→ **Given instruction**:
Recast the lines of the records, from the line with "You are a GUI" through the end of the records, as a JSON list of strings with one string per line and blank lines omitted.

--- Available data ---

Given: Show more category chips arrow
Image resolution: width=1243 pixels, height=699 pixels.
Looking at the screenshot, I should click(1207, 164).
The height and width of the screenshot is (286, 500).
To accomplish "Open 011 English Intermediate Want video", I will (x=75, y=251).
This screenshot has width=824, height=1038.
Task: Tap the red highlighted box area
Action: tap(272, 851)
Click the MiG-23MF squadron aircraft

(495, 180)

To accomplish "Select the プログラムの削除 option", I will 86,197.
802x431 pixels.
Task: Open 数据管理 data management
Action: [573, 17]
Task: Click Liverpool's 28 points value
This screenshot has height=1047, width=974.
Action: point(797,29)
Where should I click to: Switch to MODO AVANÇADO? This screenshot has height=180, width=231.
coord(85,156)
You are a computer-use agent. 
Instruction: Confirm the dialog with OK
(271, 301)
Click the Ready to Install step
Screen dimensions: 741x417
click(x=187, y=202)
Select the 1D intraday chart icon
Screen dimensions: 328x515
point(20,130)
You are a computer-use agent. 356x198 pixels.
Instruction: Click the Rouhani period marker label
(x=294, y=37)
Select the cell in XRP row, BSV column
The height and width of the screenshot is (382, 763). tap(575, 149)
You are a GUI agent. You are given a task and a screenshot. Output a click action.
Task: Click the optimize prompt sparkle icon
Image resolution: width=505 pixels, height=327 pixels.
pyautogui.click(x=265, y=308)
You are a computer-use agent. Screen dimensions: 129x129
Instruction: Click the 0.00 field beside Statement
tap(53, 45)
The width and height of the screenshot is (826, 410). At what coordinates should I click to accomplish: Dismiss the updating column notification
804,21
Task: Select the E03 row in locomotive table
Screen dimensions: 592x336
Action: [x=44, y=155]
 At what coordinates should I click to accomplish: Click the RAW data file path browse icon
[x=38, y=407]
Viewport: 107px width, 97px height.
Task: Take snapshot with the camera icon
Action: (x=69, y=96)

---

→ **Response**:
[
  "You are a GUI agent. You are given a task and a screenshot. Output a click action.",
  "Task: Click the optimize prompt sparkle icon",
  "Image resolution: width=505 pixels, height=327 pixels.",
  "pyautogui.click(x=265, y=308)",
  "You are a computer-use agent. Screen dimensions: 129x129",
  "Instruction: Click the 0.00 field beside Statement",
  "tap(53, 45)",
  "The width and height of the screenshot is (826, 410). At what coordinates should I click to accomplish: Dismiss the updating column notification",
  "804,21",
  "Task: Select the E03 row in locomotive table",
  "Screen dimensions: 592x336",
  "Action: [x=44, y=155]",
  " At what coordinates should I click to accomplish: Click the RAW data file path browse icon",
  "[x=38, y=407]",
  "Viewport: 107px width, 97px height.",
  "Task: Take snapshot with the camera icon",
  "Action: (x=69, y=96)"
]